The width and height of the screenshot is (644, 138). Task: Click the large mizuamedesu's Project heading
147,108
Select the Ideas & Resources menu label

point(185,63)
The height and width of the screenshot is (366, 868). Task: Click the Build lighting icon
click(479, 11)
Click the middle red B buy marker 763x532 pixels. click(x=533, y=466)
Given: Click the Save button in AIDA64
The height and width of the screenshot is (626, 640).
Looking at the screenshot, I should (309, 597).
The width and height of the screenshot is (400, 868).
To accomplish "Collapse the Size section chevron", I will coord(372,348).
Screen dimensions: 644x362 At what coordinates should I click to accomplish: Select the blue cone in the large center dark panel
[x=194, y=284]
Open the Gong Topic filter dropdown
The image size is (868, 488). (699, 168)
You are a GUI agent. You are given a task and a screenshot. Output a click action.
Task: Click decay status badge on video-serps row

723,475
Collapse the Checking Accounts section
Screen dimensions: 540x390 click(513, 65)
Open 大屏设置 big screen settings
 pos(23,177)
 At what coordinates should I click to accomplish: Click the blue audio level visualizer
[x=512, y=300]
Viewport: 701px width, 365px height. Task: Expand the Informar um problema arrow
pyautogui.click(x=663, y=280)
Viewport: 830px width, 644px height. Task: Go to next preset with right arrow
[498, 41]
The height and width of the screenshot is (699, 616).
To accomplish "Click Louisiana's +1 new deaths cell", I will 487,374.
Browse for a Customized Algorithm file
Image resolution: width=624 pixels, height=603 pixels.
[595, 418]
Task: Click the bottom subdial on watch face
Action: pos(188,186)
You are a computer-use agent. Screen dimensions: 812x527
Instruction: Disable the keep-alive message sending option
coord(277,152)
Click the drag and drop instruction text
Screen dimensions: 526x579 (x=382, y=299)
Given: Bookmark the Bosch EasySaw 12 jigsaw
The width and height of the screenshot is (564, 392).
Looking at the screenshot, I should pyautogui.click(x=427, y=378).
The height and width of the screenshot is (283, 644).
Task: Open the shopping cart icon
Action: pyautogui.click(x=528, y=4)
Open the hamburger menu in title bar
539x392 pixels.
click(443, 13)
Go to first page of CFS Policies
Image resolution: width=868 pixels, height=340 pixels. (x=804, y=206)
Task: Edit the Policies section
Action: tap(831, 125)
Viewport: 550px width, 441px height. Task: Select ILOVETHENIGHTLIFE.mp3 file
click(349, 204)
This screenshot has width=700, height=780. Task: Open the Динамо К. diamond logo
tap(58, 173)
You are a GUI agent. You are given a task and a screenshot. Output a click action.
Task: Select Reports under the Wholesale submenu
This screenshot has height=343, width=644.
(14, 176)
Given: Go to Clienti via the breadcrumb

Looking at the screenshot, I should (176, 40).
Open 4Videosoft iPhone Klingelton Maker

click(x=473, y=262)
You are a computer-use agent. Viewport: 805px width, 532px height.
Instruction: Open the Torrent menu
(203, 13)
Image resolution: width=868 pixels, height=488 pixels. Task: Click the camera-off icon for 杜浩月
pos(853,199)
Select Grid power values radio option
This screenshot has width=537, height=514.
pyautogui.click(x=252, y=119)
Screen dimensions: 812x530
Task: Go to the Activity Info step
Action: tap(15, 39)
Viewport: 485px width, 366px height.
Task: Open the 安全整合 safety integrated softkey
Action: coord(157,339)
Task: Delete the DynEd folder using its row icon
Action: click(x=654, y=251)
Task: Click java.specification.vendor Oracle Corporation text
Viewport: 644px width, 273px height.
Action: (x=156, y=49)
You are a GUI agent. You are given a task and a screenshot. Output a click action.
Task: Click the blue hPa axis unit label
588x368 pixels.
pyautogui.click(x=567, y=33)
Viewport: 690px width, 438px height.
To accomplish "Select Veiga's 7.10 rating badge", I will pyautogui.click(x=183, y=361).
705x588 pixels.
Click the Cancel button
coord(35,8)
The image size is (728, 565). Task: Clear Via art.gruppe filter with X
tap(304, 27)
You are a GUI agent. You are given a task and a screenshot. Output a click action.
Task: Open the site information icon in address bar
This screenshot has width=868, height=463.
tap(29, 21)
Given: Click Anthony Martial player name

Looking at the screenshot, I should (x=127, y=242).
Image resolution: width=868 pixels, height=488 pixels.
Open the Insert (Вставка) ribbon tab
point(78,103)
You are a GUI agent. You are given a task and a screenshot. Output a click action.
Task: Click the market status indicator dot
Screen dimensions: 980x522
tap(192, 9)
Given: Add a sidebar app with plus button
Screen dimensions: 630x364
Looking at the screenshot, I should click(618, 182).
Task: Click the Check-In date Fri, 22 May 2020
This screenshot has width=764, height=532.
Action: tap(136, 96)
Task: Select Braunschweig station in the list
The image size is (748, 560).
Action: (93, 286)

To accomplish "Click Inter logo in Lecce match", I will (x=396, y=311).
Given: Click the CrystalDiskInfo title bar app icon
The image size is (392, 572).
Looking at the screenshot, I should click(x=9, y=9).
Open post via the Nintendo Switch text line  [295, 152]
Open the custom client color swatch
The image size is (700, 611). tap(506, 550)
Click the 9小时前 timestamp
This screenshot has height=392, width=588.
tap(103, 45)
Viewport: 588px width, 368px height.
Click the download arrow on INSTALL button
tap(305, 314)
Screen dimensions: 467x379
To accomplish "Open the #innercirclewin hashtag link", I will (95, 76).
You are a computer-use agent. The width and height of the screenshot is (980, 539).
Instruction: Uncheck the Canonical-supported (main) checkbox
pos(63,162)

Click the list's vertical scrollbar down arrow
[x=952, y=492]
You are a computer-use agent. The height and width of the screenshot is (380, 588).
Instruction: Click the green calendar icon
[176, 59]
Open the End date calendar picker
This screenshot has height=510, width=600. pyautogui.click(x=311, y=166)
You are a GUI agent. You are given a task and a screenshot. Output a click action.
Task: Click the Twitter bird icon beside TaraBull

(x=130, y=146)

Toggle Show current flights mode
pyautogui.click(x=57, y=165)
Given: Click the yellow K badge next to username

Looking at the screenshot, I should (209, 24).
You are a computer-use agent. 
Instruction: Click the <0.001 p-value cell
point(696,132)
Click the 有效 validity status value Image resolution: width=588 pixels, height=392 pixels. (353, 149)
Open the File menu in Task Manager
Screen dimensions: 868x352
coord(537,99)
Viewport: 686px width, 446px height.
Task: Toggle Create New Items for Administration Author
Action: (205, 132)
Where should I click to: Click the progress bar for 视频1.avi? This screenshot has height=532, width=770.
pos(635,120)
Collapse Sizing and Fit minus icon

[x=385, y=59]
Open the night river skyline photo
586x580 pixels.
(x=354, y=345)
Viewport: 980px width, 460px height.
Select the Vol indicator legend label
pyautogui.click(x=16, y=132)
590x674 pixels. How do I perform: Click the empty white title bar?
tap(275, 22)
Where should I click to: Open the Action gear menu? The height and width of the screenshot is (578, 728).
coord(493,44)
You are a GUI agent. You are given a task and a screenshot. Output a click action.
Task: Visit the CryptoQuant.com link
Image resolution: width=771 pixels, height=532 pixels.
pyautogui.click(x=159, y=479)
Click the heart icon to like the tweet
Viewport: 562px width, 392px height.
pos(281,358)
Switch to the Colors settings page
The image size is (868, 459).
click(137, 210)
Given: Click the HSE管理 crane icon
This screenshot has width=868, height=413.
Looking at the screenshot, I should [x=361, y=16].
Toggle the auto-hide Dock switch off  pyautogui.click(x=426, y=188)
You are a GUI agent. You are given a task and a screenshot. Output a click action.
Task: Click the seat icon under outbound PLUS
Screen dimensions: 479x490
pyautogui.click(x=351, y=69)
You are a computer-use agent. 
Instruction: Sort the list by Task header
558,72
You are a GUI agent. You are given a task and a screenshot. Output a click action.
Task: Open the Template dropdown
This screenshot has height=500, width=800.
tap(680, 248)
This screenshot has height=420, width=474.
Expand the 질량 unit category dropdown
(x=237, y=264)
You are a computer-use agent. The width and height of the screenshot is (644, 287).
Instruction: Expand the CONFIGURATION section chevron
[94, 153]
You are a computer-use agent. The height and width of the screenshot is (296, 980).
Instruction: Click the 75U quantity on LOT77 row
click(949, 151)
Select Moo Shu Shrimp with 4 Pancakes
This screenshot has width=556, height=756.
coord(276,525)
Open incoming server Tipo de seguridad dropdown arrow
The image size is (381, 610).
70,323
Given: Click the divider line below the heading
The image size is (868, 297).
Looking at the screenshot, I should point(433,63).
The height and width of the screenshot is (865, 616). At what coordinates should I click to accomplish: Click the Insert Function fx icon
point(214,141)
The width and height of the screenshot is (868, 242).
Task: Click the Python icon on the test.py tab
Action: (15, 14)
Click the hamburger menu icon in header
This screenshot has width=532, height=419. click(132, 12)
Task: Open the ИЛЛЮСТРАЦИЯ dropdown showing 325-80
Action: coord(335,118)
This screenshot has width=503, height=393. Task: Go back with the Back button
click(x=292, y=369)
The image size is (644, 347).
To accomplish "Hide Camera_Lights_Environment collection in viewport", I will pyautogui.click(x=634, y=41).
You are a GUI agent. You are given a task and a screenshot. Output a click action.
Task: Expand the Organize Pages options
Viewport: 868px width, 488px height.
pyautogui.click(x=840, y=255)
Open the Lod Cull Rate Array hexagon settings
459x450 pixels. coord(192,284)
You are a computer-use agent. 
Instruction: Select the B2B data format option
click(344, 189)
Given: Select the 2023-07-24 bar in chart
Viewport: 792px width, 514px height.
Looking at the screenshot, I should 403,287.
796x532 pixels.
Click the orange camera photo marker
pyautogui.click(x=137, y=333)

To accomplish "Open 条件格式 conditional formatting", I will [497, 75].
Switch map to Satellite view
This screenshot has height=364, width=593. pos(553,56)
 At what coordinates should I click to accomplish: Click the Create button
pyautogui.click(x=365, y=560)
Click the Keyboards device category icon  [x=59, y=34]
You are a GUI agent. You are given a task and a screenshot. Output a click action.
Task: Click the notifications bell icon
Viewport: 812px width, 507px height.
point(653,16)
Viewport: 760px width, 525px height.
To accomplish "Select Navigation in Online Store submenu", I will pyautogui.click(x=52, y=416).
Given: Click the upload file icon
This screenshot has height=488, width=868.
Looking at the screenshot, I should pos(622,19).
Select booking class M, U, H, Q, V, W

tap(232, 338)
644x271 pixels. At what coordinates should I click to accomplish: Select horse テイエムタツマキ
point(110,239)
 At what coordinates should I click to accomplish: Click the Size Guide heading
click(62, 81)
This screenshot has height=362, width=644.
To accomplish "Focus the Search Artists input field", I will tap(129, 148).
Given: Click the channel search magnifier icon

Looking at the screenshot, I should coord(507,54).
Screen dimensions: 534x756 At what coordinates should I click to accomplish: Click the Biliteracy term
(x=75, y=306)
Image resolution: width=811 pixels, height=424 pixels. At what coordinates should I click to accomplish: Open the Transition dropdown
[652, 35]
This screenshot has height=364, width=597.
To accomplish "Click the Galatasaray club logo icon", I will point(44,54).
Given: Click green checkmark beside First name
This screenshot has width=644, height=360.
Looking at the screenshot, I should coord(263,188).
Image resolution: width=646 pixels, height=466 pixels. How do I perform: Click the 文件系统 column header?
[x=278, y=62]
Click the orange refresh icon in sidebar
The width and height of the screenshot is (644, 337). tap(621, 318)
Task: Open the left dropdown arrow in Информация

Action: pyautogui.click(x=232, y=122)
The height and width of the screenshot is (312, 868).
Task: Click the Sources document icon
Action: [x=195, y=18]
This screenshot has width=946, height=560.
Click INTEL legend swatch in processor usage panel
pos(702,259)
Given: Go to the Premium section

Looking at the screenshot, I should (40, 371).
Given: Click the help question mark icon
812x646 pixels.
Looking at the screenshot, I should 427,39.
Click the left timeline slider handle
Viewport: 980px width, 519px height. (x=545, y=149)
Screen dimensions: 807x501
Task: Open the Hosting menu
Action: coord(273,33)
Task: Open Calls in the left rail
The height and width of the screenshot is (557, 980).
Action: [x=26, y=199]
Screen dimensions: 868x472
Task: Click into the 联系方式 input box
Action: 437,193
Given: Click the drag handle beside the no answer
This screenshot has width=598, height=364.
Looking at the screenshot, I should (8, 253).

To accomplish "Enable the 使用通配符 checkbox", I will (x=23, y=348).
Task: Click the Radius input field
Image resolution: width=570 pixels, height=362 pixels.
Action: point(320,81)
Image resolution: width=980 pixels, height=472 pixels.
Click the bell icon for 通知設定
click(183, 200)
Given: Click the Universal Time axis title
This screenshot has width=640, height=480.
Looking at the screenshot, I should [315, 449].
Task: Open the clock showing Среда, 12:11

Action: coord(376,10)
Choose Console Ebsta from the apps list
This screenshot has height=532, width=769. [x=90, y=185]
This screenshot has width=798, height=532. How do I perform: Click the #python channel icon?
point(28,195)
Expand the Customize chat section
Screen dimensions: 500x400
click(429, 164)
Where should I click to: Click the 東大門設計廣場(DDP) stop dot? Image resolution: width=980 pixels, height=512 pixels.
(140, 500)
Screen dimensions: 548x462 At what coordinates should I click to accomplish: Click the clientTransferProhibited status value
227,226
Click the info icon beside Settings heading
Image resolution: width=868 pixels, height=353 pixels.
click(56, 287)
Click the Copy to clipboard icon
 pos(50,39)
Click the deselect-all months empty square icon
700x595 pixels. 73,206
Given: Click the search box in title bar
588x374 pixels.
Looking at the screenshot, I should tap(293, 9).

● **YOUR GOAL**:
Set down exactly the lines of the material above from the one with "Where should I click to: Click the 東大門設計廣場(DDP)" through the end. Include both ends and nothing else.

● **WRITTEN RESPONSE**:
Where should I click to: Click the 東大門設計廣場(DDP) stop dot? Image resolution: width=980 pixels, height=512 pixels.
(140, 500)
Screen dimensions: 548x462 At what coordinates should I click to accomplish: Click the clientTransferProhibited status value
227,226
Click the info icon beside Settings heading
Image resolution: width=868 pixels, height=353 pixels.
click(56, 287)
Click the Copy to clipboard icon
 pos(50,39)
Click the deselect-all months empty square icon
700x595 pixels. 73,206
Given: Click the search box in title bar
588x374 pixels.
Looking at the screenshot, I should tap(293, 9).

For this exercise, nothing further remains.